SuaraMalang.id - Diskriminasi rasial atau pembedaan perlakuan terhadap kelompok masyarakat tertentu masih terjadi di Malang, Jawa Timur. Perlakuan itu acap kali menimpa mahasiswa asal Papua.
Hal itu diungkap Bertha Halu (23) mahasiswi Papua yang mengikuti aksi damai peringatan Hari Perempuan Internasional 2022 di Jalan Veteran, Kota Malang, Selasa (8/3/2022).
Bertha menceritakan, awal ke Kota Malang tahun 2017 lalu dia kesulitan mencari indekos. Bahkan tak jarang mendapat penolakan.
"Yang pertama saya terima di sini (Malang) ini soal diskriminasi itu tentang penolakan kos-kosan. Saya ke Kota Malang terus nyari kos-kosan kemana-mana ditolak," katanya di sela-sela aksi.
Bertha menjelaskan, penolakan itu dikarenakan dia adalah seorang perempuan dari Papua. Sebab, saat menghubungi melalui sambungan telepon, beberapa pemilik indekos mengaku ada kamar yang kosong.
"Tapi pas saya ketemu langsung dengan pemilik kos. Dia (pemilik kos) bilang tiba-tiba kamarnya sudah penuh. Mungkin soalnya pemilik kos lihat saya dari Papua," imbuhnya.
Dia pun waktu tahun 2017 itu tidak menyerah untuk mencari indekos. Sebab, dia tidak punya keluarga atau sanak saudara untuk bermukim di Malang.
"Akhirnya saya nyari tetap kos-kosan. Untungnya dapat dan enggak jauh juga dari kampus saya. Dan di kos-an itu juga gak hanya teman-teman Papua saja ada dari Jawa, Sumatera, dan Kalimantan. Untungnya diterima di sana," kata dia.
Setelah berhasil mendapat indekos, tindakan diskriminadi yang diterima Bertha belum berakhir. Di ruang kelas kampusnya, dia juga mengalami diskriminasi terutama karena ras dan gendernya.
Sejumlah teman-teman di teman kelasnya kerapkali memberikan kesan merendahkan dirinya. Hal itu tercermin saat dia berdiskusi atau mengemukakan pendapat di kelas.
"Di kelas mungkin ada tindakan rasis yang kental. Ketika saya dari Papua menjawab pertanyaan di kelas, atau lagi berdiskudi kadang teman-teman lain ketawa kayak merendahkan saya," ujarnya.
Bertha sebenarnya tidak nyaman akan perlakuan itu sejak semester satu. Namun dia tetap menjalani perkuliahan hingga tiga tahun kemudian karena dia berpikir di kampus untuk mencari ilmu.

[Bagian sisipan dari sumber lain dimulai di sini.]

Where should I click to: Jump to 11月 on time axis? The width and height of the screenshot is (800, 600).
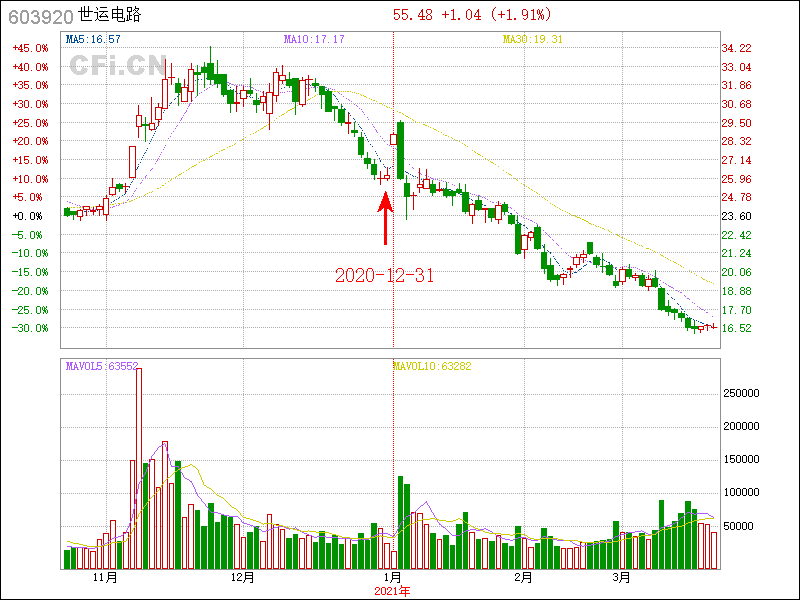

"Jadi saya kalau memikirkan itu ya akan terganggu. Saya tetap memberikan komentar di kelas. Saya tetap berdiskusi di kelas meskipun ada tindakan yang kadang tidak mengenakkan," tutur dia.
Dia pun berharap dari pemerintah khususnya stakeholder di dunia pendidikan untuk memberikan kebijakan atas kesetaraan gender dan ras.
"Saya harap dengan kejadian saya ini pemerintah mampu mengimplementasi pengarusutamaan gender di berbagai sector serta mewujudkan tempat kerja, institusi pendidikan dan linkungan yang aman, maju, setara, serta bebas dari diskriminasi dan stigma yang ada," ujarnya.
Dia pun yakin perlakuan diskriminasi itu tidak hanya terjadi pada dirinya saja.
"Masih banyak perempuan lain yang melakukan perlakuan sama," tutupnya.